* SUPPLIED PASSAGE:

--- START ---

Fixtures vs. Personal Property

     Business equipment that is not classified as a fixture is personal property. Computers, forklifts, store display fixtures, paper supplies, and machining equipment are all examples of business personal property. Portable partitions inside a building to create office work areas that are connected to the building only by the electrical, computer, and telephone wiring are personal property, not fixtures.

    Over time, classifications of fixtures change as technology or usages change. For instance, the larger IBM mainframe computers used to be so large that entire buildings were built around them. Those computers were fixtures because they were an integral part of the buildings they occupied, including the wiring, platforms, and associated air conditioning. Today's computers with more power and capacity fit on desks, and are personal property. Telephone systems for large buildings were fixtures and now can also be personal property, since most are portable, move with the tenant rather than the building, and utilize wiring that remains fixtures. Multistory printing presses that occupy whole buildings are fixtures, but large modern web presses and offset presses are personal property, not fixtures.


Real Property Attributes 

Physical Attributes of a Specific Property

    In the previous section, real property was defined as a specific parcel area on the surface of the land, plus the subsurface and air above the surface and the improvements and fixtures attached to the land. That statement basically says what things are included in real property, but it doesn't describe or define the things that exist in, on, or over the land's surface. Nor does the bare definition give a person any idea of the ways the property could be used.

--- END ---

* RECORDED INFORMATION:
--- START ---

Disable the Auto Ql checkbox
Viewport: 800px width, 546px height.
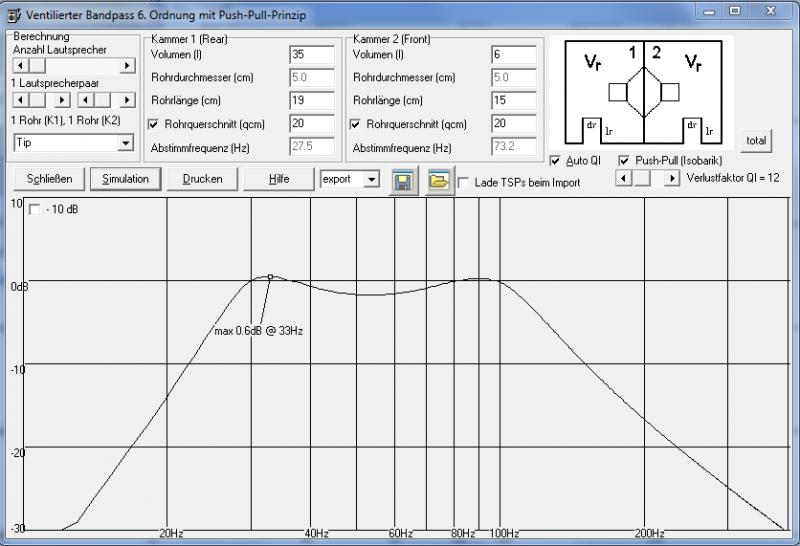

--- END ---

* TASKS TO PERFORM:
1: According to the fixtures passage, which kinds of printing presses are personal property rather than fixtures?
2: Reproduce the part of the fixtures passage starting at "Physical Attributes of" and ending at "could be used.".
The data shown here comes from a different source than the fixtures passage.

* ANSWERS:
1: Large modern web presses and offset presses are personal property.

2:
Physical Attributes of a Specific Property

    In the previous section, real property was defined as a specific parcel area on the surface of the land, plus the subsurface and air above the surface and the improvements and fixtures attached to the land. That statement basically says what things are included in real property, but it doesn't describe or define the things that exist in, on, or over the land's surface. Nor does the bare definition give a person any idea of the ways the property could be used.